Philippe Nassif : Mais cela n’empêche pas nombre d’artistes contemporains de se revendiquer de lui…

Cécile Guilbert : Oui, un Jeff Koons affirme être un héritier de Warhol, faisant du pop et de l’art pour tous. Mais, à l’instar d’un Matthew Barney ou d’un Damien Hirst, ses œuvres sont très cyniques, très lourdes, alors qu’il y avait une élégance et une légèreté chez Warhol.

Philippe Nassif : Le mot « pop » a d’ailleurs gardé une connotation de légèreté. Au sein de la « pop music », les critiques font ainsi le distinguo entre chansons pop et chansons rock – en gros, les Beatles contre les Rolling Stones. « Pop », c’est une belle mélodie que ne vient pas subvertir l’énergie des guitares.

Cécile Guilbert : À la différence d’Iggy Pop !

 

 

Subversion grand public

The Velvet Underground and Nico, le « Banana Album », 1967

Philippe Nassif : C’est une transition parfaite. Warhol dessine en 1967 la fameuse banane qui illustre le premier album du Velvet Underground (mené par Lou Reed et John Cale) : un groupe qu’il produit et qui a été séminal pour toute la culture rock seventies, de Bowie aux Sex Pistols en passant par Iggy Pop. La notion de « pop » recouvrait alors moins l’idée d’une liquidation de l’art que le désir de concevoir des œuvres à la fois critiques et démocratiques, qui mixaient les esthétiques des subcultures underground et alternatives, mais trouvaient un accès grand public.
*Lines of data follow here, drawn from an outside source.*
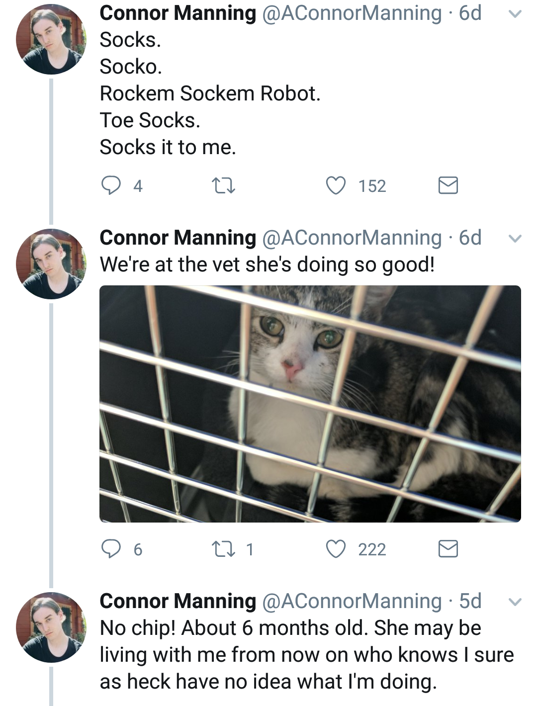Viewport: 537px width, 706px height.
Task: Like the vet tweet with 222 likes
Action: click(x=336, y=549)
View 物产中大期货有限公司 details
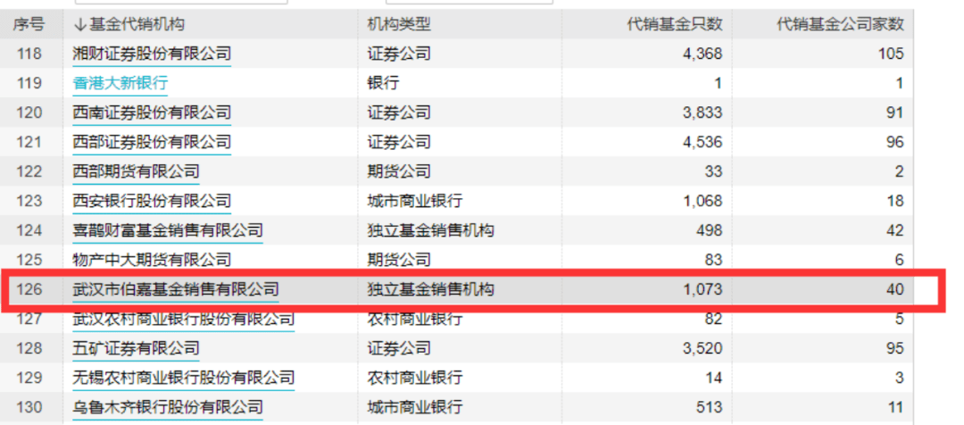This screenshot has width=964, height=425. (x=152, y=260)
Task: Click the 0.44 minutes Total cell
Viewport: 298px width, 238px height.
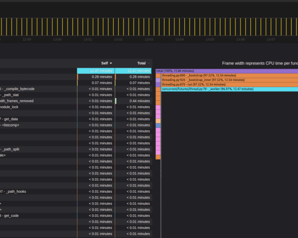Action: 139,101
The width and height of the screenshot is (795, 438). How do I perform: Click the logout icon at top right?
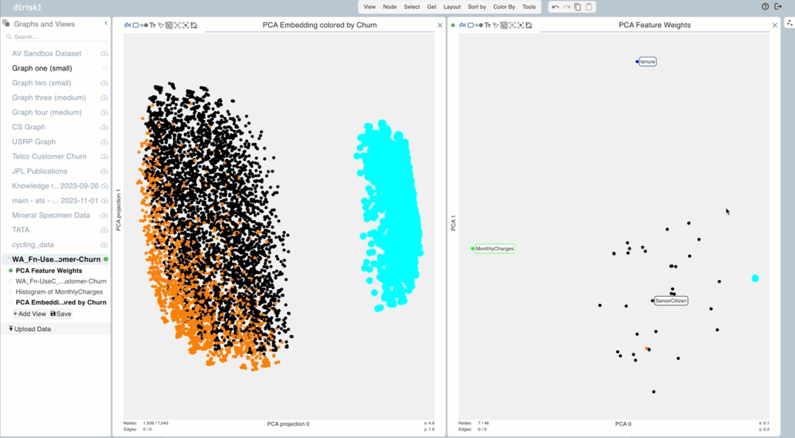[778, 7]
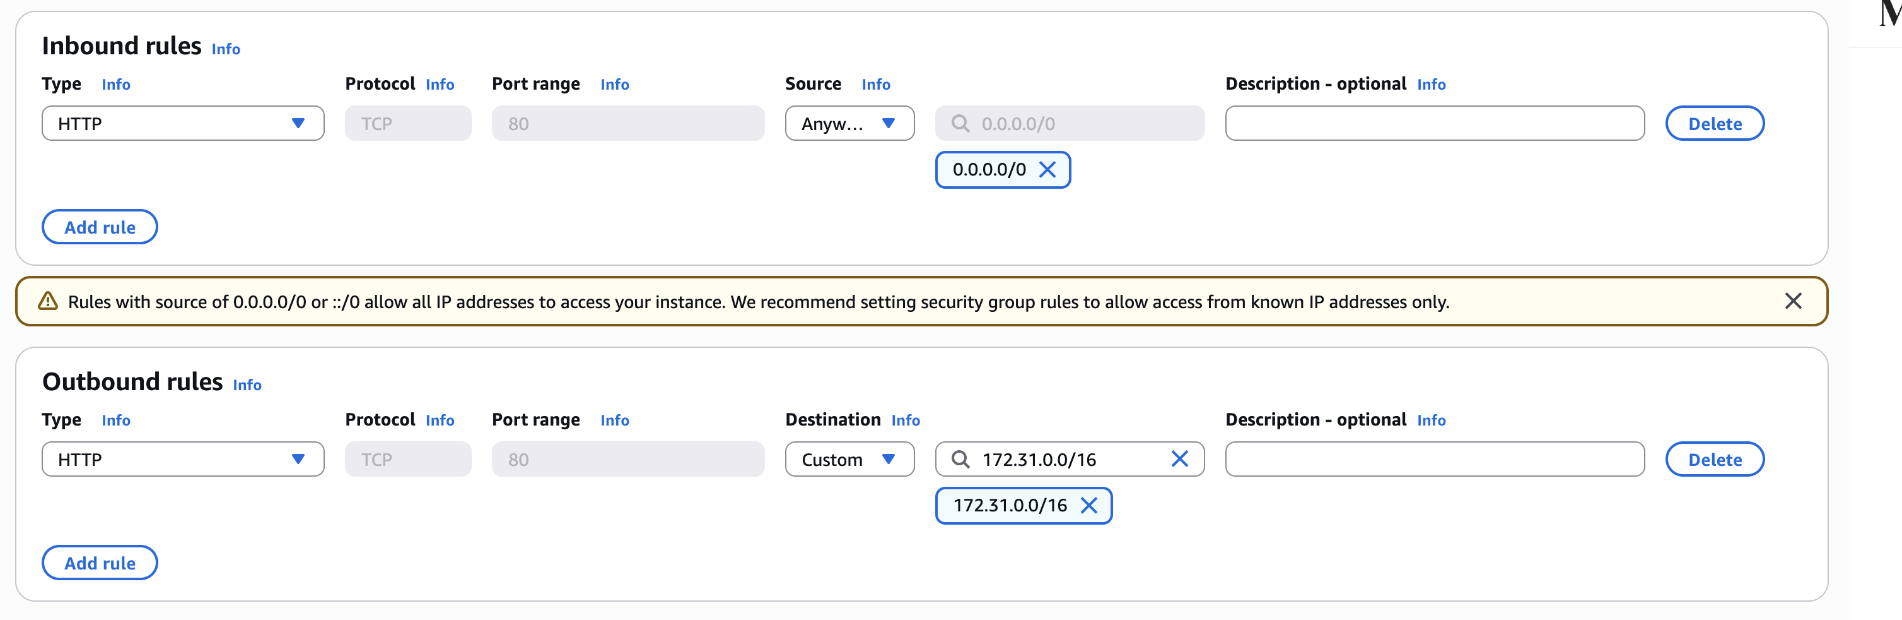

Cette idée a émergé à partir des années quatre-vingt-dix en France, du côté des intellos et artistes dits « branchés ». Ainsi, Les Particules élémentaires de Houellebecq et Les Racines du mal de Dantec ont représenté les deux grands romans pop de cette époque : des livres à forte charge métaphysique, mêlant SF, rock, porno et critique sociale, mais qui se lisaient comme des romans de gare. Ensuite, Mehdi Belhaj Kacem a réactivé le terme de « pop philosophie ».